The tensor-parallel-size flag splits the model across multiple GPUs. Adjust based on your hardware. The gpu-memory-utilization flag tells vLLM how much VRAM it's allowed to use — 0.9 leaves some headroom to avoid OOM crashes.

Gotcha: I initially set max-model-len to the full 1M context window. vLLM tried to pre-allocate KV cache for that and immediately ran out of memory. Set it to what you actually need.

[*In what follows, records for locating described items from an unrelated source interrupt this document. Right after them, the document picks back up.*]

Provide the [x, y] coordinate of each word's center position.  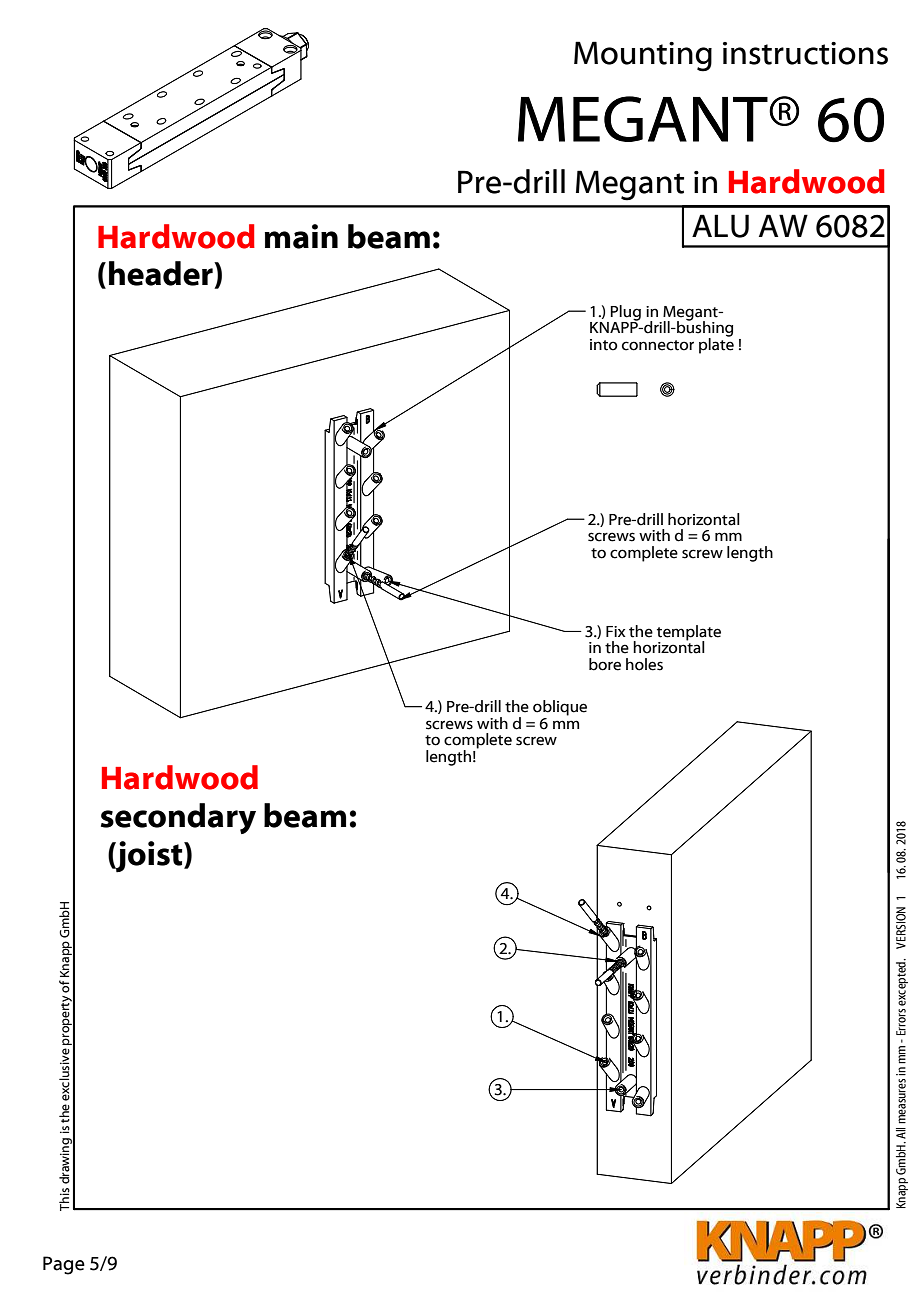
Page [64, 1265]
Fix [616, 631]
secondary [178, 818]
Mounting [643, 56]
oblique [560, 708]
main [301, 236]
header [162, 273]
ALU [720, 226]
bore [605, 664]
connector [658, 345]
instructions [805, 53]
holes [644, 664]
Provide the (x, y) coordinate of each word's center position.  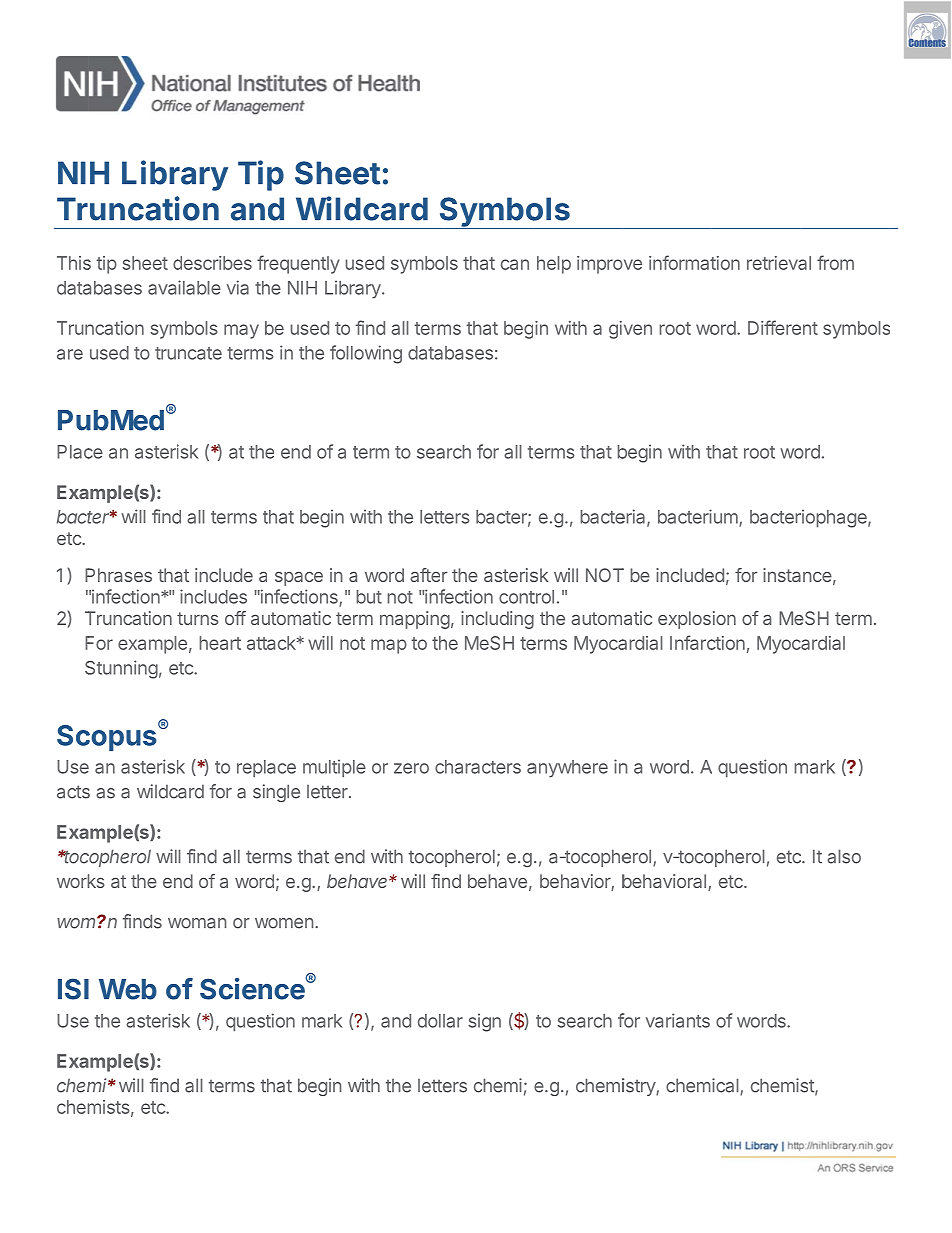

Honest Assessment and Limitations

After a couple of weeks, here's where I land:

What's genuinely good:

V4-Flash is an absurd value for coding tasks. It handles most of what I threw at it — refactoring, debugging, writing tests — at maybe 10-15% of what I was paying before.
The Anthropic-compatible endpoint is a clever move. Being able to swap DeepSeek into existing tooling without rewriting configs is huge.
Local deployment with Ollama actually works well for V4-Flash, if you have the GPU memory.

Where it falls down:

V4-Pro is not a laptop model. Don't kid yourself about running it locally on your MacBook. Even V4-Flash requires a serious GPU for acceptable speeds.
The Anthropic compatibility layer isn't perfect. I hit occasional weirdness with tool calling in Claude Code — responses that would parse fine with Claude's own models but caused DeepSeek to stumble. It works 90% of the time, but that 10% means you need to watch for it.
Documentation is still catching up. I found myself piecing together information from the API docs, community forums, and trial-and-error more than I'd like.

Practical tips:

Start with V4-Flash. Only upgrade to Pro if you hit a wall Flash can't handle.
When using Claude Code with DeepSeek, set the subagent model to Flash. Most subagent work doesn't need Pro-level reasoning.
If running locally, be honest about your hardware. V4-Flash on a single 24GB GPU works. V4-Pro doesn't.
Keep your hosted API key handy even if you run locally. You'll want it for comparison testing and for tasks that exceed your local hardware.

My API bill this month? $47. That's the real recommendation.